Japan has done well as did Germany after WWII. At some point you have to cut them loose and let them do the right thing..Mexico is top 20 in natural resources yet still super poor..it starts at the top imo.
Neither were colonized and faced the peculiar challenges a lot of Latin America or the Middle East face. It's not a judgment, it's just a simple statement of fact. Same as when assessing the causes of migration from those regions I mentioned. Part of the reason they are less economically developed is because of the kind of leaders and economies the US encouraged and at time forced upon them.
And yeah, resource rich countries tend to develop poorly, particularly ones with larger populations. Or to be more specific, resources encourage rentier governments who pilfer the country or neglect long term development.

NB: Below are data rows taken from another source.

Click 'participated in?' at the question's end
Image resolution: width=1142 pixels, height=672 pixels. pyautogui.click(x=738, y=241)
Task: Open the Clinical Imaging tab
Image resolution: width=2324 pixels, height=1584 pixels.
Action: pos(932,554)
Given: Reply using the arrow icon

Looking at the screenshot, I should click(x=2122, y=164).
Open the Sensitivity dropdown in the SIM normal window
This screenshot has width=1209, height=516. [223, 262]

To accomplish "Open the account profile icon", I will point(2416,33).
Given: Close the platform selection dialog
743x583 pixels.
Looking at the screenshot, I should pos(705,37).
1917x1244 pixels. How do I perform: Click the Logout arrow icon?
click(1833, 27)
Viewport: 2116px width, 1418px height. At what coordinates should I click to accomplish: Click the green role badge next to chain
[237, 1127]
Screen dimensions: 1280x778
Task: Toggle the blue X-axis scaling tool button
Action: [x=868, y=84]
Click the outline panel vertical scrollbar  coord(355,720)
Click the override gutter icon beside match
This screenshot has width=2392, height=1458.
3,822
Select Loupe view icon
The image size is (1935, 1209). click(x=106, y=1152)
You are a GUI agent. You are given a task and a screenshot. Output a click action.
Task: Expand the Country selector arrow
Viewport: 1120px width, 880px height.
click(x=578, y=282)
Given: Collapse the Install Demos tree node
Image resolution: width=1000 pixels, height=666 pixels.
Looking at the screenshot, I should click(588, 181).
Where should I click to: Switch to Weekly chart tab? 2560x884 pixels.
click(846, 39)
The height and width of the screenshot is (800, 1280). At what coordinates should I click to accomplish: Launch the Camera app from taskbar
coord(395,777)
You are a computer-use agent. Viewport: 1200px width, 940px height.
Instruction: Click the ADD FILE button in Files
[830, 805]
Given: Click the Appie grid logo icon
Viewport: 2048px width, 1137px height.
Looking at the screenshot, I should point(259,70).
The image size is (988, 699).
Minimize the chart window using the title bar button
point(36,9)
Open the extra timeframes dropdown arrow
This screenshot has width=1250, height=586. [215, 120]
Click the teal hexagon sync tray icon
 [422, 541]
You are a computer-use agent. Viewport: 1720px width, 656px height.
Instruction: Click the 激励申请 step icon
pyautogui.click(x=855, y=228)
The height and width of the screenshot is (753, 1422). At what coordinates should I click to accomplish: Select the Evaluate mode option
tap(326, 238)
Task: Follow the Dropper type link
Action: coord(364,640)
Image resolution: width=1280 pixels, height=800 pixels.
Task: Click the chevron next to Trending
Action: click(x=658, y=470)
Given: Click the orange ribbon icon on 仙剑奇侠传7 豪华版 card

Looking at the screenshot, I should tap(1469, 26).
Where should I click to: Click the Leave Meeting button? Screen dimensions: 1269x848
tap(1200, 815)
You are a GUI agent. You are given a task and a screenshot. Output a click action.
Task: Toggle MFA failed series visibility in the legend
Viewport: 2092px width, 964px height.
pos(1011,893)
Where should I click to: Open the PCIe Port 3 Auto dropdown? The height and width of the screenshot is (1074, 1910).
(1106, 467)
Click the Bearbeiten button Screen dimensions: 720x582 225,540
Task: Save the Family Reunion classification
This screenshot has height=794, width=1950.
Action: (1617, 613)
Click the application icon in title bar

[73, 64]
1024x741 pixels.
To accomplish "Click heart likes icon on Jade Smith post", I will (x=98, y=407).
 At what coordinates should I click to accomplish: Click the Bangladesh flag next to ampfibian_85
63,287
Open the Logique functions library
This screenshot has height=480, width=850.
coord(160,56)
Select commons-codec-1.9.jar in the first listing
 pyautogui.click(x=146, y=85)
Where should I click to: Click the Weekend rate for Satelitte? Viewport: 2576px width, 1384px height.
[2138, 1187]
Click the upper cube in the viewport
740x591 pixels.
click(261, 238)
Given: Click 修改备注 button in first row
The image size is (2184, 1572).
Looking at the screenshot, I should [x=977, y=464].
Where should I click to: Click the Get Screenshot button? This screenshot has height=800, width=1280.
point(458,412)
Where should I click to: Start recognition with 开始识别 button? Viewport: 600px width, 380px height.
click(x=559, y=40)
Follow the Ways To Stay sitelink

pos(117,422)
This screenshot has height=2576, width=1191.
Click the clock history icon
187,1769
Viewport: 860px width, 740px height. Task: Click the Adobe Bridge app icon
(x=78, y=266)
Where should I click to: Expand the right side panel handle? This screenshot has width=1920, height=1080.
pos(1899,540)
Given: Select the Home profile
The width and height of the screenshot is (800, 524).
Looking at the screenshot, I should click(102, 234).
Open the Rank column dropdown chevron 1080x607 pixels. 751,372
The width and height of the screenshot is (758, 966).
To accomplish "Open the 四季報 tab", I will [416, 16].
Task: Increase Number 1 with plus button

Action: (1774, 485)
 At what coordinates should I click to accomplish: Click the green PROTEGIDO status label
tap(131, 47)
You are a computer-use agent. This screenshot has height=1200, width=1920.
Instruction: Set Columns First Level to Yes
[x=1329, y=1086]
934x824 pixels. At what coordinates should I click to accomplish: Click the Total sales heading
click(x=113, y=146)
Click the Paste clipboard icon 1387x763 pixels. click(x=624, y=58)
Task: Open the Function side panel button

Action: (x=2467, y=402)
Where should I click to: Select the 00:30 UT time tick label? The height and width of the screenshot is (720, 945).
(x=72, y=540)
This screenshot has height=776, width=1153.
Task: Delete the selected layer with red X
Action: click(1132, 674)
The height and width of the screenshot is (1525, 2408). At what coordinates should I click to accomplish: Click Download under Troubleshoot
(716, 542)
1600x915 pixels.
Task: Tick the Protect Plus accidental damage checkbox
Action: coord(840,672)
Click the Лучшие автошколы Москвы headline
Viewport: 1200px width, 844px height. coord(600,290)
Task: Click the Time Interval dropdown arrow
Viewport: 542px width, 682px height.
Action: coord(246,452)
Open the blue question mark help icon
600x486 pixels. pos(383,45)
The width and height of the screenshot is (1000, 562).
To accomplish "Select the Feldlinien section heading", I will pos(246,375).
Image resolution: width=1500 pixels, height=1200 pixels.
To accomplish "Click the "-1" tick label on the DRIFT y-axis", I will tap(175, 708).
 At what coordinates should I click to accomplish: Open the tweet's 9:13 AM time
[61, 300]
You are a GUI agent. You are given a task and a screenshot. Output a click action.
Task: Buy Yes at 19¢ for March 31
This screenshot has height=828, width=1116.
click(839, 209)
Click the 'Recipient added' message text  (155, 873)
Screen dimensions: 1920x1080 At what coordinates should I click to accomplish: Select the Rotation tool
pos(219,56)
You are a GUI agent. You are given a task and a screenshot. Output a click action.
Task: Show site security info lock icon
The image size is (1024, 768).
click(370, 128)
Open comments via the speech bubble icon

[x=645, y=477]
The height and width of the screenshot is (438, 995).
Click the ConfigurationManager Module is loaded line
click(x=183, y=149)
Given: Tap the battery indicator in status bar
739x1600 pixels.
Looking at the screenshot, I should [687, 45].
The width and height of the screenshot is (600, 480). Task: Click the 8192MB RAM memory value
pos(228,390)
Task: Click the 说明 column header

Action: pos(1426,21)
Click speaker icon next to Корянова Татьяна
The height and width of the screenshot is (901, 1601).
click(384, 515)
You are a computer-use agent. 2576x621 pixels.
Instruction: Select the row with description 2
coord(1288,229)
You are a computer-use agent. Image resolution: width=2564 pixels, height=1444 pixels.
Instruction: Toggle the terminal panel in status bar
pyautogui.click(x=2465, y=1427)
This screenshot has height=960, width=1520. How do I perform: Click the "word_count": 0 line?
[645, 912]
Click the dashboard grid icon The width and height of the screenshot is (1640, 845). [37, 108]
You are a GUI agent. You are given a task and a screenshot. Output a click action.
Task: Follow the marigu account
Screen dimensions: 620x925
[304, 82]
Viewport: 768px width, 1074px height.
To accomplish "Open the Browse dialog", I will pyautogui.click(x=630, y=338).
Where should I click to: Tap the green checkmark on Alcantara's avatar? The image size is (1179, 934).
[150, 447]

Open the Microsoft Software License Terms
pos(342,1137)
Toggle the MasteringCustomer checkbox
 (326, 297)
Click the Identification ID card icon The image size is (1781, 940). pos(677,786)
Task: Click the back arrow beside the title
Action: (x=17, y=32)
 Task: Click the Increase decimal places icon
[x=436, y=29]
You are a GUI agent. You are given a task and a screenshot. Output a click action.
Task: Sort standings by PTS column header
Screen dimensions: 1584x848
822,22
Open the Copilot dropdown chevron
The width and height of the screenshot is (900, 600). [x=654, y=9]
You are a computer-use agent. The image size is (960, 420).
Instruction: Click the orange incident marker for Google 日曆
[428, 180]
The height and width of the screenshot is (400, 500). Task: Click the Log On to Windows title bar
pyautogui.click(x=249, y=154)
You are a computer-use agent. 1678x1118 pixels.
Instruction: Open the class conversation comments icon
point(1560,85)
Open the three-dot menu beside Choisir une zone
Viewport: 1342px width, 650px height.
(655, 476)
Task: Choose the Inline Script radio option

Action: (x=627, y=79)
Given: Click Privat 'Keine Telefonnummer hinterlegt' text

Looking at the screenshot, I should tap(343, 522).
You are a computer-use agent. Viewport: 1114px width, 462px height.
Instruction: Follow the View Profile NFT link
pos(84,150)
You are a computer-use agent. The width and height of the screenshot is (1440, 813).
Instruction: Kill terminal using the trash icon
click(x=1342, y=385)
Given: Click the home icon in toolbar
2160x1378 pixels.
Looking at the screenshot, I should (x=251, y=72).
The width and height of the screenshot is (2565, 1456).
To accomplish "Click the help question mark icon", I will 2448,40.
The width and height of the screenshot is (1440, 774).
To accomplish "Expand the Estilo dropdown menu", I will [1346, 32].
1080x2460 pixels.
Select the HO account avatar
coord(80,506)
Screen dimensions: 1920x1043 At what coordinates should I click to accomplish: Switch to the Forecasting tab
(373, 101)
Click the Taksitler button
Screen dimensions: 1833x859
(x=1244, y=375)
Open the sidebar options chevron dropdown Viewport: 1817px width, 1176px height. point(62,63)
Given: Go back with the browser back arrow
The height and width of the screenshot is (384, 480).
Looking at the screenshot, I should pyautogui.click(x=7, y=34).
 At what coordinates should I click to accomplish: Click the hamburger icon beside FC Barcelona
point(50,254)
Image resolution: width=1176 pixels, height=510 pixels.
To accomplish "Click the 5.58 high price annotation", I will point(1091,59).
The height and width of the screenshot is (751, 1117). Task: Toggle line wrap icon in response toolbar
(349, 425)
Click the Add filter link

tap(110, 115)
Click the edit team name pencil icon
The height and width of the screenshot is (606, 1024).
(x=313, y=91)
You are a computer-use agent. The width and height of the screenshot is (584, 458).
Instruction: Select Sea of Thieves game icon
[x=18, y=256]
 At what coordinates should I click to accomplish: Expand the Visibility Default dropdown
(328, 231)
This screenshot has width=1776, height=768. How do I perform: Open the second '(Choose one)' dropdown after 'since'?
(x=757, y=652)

When I say housing is finite I of course am referring to the limitations on the rate at which homes can be built, the strain on infrastructure caused by more housing and building, and the limited amount of land on which it can be built. Neglecting these considerations leads us to a real estate developers dictatorship where more and more 300 Sq ft boxes are built higher and higher into the sky to cram more and more people into.
Building housing is a matter of months or a few years, it's the actual zoning and permitting process that takes a lot of time. There's no economic or structural reason we have the housing shortage we due, it's purely artificial. We pick policies that reduce the supply of housing and homeowners tend to lobby against more housing because it devalues (at least relatively) the value of their own house long term.
There's not really a limit on land or infrastructure. Plenty of land (even if just looking at changing zooming to multifamily) and infrastructure can be expanded.
America can ease its growing pains by growing slower. It's a simple matter of supply and demand where the importance of neither can be neglected.
It cannot grow that much slower for several obvious reasons:
-Americans do not want to pay more for housing and groceries, which means you need migrants willing to work at wages that natives aren't willing to work out. It's the ugly truth of how America has outperformed other countries, access to cheaper labor, whether slavery, legal migrants, illegal migrants, etc.
-Social safety nets: Excepting immigrants, America has far more people exiting the workforce than entering it. That means the calculus for benefits is going the wrong way, and either Americans have to pay more into social safety nets or you cut benefits for old people.
-Workforce shortages: We're pretty much at full employments, and we still have shortages in a wide variety of jobs, from low skilled to high skilled. Surely it hasn't been lost on you that part of the reason's for Silicon's Valley's dominance and American supremacy in tech is H1B and immigrants in general, no?
So will less leeching be enough to make the difference?
Immigrant pay more into government coffers and the economy than they get back in spending.